Closing off the streets of a major urban population, especially Los Angeles is not something that happens very often. Having a large number of individuals in various forms of transportation other than motorized vehicles is definitely a unique experience. On Sunday April 21, I attended CicLAvia which is an event where the main streets of Los Angeles are shut down stretching fifteen miles out from Union Station and ending in Venice Beach.
When I first arrived with my bike at hand lining up at the start, amidst what seemed to be a crowded street with people in every direction, it began to feel overwhelming. However, once it got underway, I soon realized that the amount of people quickly spreading out across the streets, created a comfortable experience to get to known the city. Since the distance to get to Venice Beach was 15 miles, I had the privilege to see what Los Angeles had to offer without the disruption of traffic.
As I progressed through this journey towards the finish line, the city became a continuously changing landscape. It was evident that the heart of Los Angeles was surrounded by buildings of varying heights and large wide streets, characteristic of a big scale urban population. The sounds of cars, the smell of fuel emissions, and the people on the sidewalks, all had a major presence as I moved through the city. However, once I began to approach Venice Beach, the environment and landscape began to change with comparison to what I had seen before. Buildings began to turn into stores, or houses, and the smell of salty air began to propagate with immediate fashion, almost as a last motivator and reminder of the finish line. The landscape began as an interconnected urban space and ended as a beautiful ocean vista.
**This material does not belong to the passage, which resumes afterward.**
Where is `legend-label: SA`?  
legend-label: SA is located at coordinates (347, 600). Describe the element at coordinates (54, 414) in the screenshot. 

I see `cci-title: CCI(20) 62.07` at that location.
People rarely get a chance to replace cars with alternate means of transportation and to experience the city with new eyes. Understanding that the purpose of CicLAvia is meant to reduce traffic congestion, pollution, and fight obesity are important aspects of this event. However, for me this was only a part of the importance. Viewing how the landscape changes as you traverse the different areas and streets, as well as witnessing the change in structures, has given me a better understanding of Los Angeles as a whole.